→ DATA PROVIDED
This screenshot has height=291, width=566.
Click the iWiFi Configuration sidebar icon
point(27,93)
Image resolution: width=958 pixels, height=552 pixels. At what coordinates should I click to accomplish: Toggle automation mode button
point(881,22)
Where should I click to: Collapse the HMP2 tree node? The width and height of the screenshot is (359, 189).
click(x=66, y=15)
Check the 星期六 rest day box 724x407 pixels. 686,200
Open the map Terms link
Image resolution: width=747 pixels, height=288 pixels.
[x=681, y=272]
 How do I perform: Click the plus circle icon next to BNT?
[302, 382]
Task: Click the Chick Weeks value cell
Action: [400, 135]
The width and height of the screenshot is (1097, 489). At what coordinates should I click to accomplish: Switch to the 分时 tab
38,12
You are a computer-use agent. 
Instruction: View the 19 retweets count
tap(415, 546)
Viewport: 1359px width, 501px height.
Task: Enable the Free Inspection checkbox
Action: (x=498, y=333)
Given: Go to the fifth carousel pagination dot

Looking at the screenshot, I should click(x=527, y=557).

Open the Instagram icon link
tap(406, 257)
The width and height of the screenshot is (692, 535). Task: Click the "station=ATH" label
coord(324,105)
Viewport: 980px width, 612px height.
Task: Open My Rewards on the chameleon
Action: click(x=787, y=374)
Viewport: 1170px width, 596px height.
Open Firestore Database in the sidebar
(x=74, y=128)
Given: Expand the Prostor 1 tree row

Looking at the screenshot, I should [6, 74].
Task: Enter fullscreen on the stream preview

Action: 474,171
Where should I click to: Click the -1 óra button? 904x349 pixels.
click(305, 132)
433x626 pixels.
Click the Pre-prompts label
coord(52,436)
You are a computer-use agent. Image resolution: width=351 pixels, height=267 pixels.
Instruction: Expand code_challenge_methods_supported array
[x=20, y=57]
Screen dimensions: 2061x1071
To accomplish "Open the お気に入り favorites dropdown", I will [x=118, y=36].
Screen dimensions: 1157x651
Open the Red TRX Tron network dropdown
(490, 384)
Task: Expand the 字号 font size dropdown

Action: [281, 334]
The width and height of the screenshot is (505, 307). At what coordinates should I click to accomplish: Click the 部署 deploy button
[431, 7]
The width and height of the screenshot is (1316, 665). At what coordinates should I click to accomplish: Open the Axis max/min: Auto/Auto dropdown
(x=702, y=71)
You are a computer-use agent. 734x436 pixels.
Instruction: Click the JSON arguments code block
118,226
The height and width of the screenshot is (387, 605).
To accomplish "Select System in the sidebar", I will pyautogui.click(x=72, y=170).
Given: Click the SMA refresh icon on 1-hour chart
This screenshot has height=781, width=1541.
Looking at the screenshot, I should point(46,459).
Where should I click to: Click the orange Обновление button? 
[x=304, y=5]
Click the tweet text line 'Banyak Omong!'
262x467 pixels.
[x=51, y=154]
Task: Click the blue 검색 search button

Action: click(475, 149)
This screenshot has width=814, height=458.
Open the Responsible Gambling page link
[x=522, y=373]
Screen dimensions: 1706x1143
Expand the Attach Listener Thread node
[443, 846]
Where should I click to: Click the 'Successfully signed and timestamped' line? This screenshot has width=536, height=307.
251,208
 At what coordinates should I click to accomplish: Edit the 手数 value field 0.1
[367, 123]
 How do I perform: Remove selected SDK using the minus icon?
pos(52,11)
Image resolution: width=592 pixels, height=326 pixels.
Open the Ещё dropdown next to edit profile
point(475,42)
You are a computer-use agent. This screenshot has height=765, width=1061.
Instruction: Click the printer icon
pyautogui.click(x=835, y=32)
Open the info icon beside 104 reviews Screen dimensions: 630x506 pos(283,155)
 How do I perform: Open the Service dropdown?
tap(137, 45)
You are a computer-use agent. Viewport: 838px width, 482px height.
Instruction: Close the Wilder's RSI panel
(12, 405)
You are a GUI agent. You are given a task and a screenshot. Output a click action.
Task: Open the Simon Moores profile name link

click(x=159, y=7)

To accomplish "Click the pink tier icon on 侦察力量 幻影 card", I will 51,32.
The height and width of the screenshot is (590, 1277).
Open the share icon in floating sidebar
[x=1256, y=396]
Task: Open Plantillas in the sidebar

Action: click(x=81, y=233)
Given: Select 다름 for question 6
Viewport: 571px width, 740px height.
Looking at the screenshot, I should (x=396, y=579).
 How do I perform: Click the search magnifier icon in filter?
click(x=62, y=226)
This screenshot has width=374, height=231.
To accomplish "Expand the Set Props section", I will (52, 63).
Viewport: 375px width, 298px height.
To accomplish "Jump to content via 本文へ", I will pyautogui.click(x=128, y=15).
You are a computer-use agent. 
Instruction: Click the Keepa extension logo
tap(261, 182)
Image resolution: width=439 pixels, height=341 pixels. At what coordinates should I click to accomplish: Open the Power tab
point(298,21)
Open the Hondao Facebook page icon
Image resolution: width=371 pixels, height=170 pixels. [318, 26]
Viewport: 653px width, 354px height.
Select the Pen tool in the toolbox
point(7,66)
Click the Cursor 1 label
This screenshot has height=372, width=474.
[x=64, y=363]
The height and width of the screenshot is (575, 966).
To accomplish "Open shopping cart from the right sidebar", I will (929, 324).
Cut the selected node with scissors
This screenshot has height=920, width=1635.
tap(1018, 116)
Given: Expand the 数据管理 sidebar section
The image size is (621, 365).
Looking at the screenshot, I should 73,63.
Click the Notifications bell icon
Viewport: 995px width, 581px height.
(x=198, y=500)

→ WHAT YOU NEED TO DO
Reproduce verbatim the stretch of entries from the line containing "Given: Expand the 数据管理 sidebar section" through the end of the entries.

→ COMPLETE OUTPUT
Given: Expand the 数据管理 sidebar section
The image size is (621, 365).
Looking at the screenshot, I should 73,63.
Click the Notifications bell icon
Viewport: 995px width, 581px height.
(x=198, y=500)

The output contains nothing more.